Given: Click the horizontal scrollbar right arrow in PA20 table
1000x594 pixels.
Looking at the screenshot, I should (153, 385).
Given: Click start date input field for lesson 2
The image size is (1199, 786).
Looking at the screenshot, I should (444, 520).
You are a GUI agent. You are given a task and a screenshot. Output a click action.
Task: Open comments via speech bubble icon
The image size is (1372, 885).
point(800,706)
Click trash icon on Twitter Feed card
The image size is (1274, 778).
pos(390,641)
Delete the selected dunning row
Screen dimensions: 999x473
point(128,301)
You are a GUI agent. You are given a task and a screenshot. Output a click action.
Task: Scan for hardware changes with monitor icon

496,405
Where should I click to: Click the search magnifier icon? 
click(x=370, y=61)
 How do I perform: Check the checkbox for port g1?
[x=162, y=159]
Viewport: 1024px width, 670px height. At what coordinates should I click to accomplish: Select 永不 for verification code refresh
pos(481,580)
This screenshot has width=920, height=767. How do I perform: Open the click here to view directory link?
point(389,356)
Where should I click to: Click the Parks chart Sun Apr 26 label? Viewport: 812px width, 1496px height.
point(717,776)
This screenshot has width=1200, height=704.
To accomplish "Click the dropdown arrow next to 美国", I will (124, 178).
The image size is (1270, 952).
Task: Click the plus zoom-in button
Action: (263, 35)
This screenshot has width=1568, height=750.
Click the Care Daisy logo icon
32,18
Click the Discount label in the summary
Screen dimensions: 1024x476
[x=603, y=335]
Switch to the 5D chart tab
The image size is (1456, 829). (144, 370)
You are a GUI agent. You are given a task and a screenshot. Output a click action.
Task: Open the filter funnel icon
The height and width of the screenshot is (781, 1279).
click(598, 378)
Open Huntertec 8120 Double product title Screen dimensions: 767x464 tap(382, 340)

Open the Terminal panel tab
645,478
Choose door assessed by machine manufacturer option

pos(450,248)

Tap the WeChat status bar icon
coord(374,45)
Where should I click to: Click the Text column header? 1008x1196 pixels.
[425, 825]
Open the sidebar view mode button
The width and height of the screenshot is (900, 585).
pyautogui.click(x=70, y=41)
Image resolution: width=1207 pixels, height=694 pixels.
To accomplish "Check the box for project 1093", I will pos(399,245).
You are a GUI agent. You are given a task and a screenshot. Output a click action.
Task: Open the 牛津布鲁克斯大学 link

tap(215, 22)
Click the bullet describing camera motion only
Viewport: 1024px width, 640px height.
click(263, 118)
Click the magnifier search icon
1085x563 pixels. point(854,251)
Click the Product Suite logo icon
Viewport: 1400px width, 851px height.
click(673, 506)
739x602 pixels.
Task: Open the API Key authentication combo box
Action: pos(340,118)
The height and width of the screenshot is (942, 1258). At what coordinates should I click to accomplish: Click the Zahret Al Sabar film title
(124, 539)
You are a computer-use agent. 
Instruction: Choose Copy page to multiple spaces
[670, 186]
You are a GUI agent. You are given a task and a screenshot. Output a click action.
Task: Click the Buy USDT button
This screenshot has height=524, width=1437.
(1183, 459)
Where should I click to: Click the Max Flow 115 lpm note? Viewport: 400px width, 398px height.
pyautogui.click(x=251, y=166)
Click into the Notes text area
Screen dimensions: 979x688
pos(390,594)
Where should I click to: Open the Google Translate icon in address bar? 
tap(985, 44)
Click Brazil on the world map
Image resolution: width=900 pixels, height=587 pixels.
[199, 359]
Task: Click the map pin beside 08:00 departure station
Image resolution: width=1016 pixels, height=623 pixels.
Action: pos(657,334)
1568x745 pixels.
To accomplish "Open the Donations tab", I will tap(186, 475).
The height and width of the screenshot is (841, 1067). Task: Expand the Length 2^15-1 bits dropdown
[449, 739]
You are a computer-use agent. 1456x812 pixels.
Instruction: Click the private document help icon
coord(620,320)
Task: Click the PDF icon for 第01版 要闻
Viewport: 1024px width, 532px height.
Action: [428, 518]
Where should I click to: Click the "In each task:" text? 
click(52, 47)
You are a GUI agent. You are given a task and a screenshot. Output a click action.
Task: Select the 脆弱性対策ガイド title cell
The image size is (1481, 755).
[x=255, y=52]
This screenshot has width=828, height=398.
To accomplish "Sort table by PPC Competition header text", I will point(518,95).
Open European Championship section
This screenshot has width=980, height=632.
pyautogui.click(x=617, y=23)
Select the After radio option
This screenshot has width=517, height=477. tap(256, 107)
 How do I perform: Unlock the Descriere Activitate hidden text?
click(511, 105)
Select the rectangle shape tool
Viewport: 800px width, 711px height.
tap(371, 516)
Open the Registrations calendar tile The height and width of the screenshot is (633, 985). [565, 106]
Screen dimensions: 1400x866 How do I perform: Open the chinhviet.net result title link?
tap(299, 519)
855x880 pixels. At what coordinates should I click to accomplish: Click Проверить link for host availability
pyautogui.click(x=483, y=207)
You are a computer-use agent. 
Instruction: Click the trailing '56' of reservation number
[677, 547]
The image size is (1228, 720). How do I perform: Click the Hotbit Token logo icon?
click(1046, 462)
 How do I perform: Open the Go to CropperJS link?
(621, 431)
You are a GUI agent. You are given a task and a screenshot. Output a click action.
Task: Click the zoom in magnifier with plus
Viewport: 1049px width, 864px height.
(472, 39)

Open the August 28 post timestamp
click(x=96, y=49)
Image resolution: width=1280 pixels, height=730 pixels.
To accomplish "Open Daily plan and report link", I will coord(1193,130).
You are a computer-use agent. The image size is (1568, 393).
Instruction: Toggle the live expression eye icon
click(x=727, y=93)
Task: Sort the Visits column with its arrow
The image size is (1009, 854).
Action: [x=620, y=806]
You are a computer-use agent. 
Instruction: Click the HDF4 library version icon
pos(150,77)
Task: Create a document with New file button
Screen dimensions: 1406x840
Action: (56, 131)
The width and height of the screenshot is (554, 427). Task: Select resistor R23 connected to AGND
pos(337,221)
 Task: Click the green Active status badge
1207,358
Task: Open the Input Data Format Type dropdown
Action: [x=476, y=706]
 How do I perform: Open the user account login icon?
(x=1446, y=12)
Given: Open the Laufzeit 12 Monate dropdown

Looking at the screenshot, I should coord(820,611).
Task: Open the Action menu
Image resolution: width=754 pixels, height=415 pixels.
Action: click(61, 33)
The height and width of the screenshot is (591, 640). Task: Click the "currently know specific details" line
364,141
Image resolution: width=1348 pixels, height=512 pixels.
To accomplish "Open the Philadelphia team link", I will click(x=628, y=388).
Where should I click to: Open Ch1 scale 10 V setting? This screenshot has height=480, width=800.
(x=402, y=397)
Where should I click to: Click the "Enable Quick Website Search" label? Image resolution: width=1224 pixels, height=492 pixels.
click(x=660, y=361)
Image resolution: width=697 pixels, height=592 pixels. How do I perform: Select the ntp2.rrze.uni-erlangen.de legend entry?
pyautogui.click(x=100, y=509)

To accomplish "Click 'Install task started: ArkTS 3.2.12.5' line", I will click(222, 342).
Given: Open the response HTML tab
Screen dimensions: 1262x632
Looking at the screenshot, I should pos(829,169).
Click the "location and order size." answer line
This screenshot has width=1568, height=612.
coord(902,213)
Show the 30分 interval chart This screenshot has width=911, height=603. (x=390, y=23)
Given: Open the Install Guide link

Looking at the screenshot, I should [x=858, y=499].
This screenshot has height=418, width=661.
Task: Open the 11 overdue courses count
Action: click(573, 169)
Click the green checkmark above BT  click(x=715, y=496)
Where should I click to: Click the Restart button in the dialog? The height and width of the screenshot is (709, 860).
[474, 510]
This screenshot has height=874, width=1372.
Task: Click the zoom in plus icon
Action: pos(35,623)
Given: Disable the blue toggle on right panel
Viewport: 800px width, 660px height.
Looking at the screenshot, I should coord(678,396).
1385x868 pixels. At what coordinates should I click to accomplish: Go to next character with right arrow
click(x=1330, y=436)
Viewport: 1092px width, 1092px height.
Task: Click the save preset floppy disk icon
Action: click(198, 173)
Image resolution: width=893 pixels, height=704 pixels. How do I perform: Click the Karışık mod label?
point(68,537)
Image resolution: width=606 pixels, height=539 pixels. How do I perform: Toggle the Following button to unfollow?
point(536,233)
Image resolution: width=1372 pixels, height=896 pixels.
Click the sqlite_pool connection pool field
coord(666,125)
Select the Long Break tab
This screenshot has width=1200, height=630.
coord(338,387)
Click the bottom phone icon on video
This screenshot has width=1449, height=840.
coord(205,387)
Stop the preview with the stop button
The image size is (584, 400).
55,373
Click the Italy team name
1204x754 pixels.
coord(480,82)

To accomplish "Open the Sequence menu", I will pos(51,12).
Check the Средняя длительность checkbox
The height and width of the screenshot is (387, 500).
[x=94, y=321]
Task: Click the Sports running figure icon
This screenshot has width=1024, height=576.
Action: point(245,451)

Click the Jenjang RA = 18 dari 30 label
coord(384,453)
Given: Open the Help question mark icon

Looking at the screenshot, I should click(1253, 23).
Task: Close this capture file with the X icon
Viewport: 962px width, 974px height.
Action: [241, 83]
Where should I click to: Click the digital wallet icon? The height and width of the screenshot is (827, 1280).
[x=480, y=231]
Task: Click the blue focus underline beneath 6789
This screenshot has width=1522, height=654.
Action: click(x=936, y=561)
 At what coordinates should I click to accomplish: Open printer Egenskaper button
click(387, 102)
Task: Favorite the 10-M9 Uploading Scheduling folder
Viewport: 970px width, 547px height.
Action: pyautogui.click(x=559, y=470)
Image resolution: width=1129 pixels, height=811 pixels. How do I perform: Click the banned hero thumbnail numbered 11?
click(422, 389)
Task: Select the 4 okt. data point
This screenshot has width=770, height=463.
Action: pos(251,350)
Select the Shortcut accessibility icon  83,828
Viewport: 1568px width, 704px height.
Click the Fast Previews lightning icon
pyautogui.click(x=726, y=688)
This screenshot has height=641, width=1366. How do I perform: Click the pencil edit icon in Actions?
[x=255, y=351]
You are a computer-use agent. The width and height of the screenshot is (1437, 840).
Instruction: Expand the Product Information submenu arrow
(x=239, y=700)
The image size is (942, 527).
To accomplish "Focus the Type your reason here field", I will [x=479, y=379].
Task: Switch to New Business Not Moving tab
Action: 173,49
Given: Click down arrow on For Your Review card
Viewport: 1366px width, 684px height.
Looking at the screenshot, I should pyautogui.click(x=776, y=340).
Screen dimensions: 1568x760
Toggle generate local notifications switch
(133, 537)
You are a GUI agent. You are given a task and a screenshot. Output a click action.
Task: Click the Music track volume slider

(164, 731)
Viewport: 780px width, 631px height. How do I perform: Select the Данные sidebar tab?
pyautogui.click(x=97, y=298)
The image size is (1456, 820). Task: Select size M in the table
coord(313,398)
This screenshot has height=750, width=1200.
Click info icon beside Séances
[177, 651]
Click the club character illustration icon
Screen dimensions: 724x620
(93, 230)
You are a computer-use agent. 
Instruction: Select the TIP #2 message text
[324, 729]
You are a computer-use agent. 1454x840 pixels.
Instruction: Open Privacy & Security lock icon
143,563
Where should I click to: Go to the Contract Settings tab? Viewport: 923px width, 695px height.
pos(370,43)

**Description of the task**
Retype the entries above exactly, but only from the line containing "Where should I click to: Click the digital" through the line containing "Viewport: 1568px width, 704px height.", both included.

**Response box**
Where should I click to: Click the digital wallet icon? The height and width of the screenshot is (827, 1280).
[x=480, y=231]
Task: Click the blue focus underline beneath 6789
This screenshot has width=1522, height=654.
Action: click(x=936, y=561)
 At what coordinates should I click to accomplish: Open printer Egenskaper button
click(387, 102)
Task: Favorite the 10-M9 Uploading Scheduling folder
Viewport: 970px width, 547px height.
Action: pyautogui.click(x=559, y=470)
Image resolution: width=1129 pixels, height=811 pixels. How do I perform: Click the banned hero thumbnail numbered 11?
click(422, 389)
Task: Select the 4 okt. data point
This screenshot has width=770, height=463.
Action: pos(251,350)
Select the Shortcut accessibility icon  83,828
Viewport: 1568px width, 704px height.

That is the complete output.